Ces si beaux décors, on les doit notamment à Isabelle, qu’on pourrait surnommer la spécialiste des massifs dans le Jardin. « Je ne me lasse pas de mon travail » nous dit-elle depuis l’allée centrale, en train d’arracher pour replanter juste après. Elle compose des créations avec des plantes annuelles ou biannuelles (qu’on va laisser toute l’année ou planter en saison, selon les espèces). L’autre option, encore plus technique, c’est la création des mosaïques. Là, tout est préparé par ordinateur puis les équipes de jardiniers tracent un schéma au sol pour respecter le dessin et l’harmonie des couleurs. Ces opérations-là se travaillent très en amont, notamment pour sélectionner les plantes adéquates : « Là, on a déjà anticipé 2022 » explique Marie-Emma aux 7 années d’ancienneté. Des techniques abouties, et très prises : « Quand un poste se libère on a pas mal de candidatures et on fait en sorte qu’il y ait peu de turn-over.

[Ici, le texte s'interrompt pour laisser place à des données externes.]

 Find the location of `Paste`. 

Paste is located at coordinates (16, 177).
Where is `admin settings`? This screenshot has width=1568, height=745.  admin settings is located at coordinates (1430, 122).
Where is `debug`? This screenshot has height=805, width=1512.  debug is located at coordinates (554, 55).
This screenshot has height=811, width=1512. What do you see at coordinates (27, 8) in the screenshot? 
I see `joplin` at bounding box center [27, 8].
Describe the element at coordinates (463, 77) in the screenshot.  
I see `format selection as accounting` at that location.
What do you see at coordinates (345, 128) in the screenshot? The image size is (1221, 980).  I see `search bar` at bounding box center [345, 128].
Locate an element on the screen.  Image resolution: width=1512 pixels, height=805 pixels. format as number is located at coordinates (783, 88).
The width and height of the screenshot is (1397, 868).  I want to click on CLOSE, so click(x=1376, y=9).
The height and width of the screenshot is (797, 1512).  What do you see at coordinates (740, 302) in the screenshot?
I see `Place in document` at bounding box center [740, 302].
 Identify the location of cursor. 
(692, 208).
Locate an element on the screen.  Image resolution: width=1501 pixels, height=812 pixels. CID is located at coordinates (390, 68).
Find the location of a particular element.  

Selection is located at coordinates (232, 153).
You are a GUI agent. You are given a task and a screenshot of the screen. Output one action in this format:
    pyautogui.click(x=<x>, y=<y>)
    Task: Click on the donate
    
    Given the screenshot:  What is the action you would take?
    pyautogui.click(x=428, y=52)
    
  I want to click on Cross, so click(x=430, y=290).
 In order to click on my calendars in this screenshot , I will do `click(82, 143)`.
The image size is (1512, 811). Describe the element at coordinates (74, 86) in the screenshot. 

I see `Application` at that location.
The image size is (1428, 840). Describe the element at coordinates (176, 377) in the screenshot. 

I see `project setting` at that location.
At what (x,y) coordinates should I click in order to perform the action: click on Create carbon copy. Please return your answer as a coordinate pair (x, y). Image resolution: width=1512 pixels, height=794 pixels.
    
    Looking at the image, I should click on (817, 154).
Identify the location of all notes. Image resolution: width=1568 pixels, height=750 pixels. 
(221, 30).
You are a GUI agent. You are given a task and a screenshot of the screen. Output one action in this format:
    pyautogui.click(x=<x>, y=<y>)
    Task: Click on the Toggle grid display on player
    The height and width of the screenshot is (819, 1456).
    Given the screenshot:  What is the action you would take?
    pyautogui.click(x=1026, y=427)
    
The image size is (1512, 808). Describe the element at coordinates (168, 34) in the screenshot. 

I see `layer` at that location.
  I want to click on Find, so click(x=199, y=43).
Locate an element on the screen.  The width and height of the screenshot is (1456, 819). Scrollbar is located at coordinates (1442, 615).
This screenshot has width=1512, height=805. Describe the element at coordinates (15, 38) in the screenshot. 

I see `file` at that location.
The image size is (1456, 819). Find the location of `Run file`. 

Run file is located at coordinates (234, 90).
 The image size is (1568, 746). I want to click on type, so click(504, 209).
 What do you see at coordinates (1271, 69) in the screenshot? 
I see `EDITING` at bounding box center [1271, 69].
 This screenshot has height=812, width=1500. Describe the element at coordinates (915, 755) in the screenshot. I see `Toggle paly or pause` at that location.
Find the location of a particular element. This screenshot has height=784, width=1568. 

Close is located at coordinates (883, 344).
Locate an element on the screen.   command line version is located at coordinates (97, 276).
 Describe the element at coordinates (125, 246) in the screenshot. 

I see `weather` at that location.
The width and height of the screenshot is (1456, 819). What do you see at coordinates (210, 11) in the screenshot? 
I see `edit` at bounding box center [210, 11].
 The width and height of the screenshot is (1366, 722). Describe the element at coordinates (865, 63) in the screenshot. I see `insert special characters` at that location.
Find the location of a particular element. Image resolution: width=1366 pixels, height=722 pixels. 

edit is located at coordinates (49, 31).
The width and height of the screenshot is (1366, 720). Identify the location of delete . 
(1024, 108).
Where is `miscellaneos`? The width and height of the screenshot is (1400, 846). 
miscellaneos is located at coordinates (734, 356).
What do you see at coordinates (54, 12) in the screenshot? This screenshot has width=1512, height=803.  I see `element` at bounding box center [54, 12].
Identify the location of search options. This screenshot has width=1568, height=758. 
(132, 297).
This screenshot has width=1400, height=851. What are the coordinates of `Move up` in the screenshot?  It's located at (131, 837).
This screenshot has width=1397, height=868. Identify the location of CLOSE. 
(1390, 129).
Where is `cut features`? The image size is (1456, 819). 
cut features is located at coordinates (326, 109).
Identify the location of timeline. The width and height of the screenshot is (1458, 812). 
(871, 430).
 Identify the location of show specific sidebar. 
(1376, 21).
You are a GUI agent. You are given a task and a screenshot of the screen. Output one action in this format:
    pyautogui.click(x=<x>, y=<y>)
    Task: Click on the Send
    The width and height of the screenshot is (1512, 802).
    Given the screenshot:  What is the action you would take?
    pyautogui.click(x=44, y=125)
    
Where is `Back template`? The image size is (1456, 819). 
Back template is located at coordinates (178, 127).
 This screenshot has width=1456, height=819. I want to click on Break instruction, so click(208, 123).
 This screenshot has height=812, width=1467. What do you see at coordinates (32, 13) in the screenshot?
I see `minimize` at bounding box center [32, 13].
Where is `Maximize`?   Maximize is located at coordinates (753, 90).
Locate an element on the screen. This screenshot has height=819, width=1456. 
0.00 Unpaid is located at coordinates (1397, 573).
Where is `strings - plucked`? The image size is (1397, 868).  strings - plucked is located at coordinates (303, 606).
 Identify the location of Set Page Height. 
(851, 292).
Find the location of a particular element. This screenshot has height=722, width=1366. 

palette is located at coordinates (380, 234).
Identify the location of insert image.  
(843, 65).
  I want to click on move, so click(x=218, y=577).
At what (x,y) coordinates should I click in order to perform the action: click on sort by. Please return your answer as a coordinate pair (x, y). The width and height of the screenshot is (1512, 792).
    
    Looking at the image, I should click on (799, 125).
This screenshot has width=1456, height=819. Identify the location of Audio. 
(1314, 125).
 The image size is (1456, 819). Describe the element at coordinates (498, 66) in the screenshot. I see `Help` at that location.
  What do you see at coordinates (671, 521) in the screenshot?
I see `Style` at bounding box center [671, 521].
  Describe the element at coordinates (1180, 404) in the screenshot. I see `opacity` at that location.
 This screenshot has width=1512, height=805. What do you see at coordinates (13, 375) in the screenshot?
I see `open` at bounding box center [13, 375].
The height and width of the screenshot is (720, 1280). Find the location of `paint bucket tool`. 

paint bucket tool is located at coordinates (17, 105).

Nous avons aussi 2-3 stagiaires ou apprentis chaque année » précise la responsable Sylvie Saulnier.
Une année climatique particulière
De l’aveu des personnes qui y travaillent, le Jardin Botanique de Tours a rarement été aussi luxuriant. C’est dû à l’humidité conséquente des dernières semaines. Mais c’était moins une : « En février, mars et avril on a eu peur. Il faisait très sec et il y avait du vent ce qui a accentué les difficultés » explique le jardinier Laurent. Pour l’été, l’arrosage automatique fera une partie du job, le reste se fait à la main. A noter que, depuis peu, les équipes du parc remplacent certains trajets motorisés par des voyages en triporteur pour réduire leur impact carbone.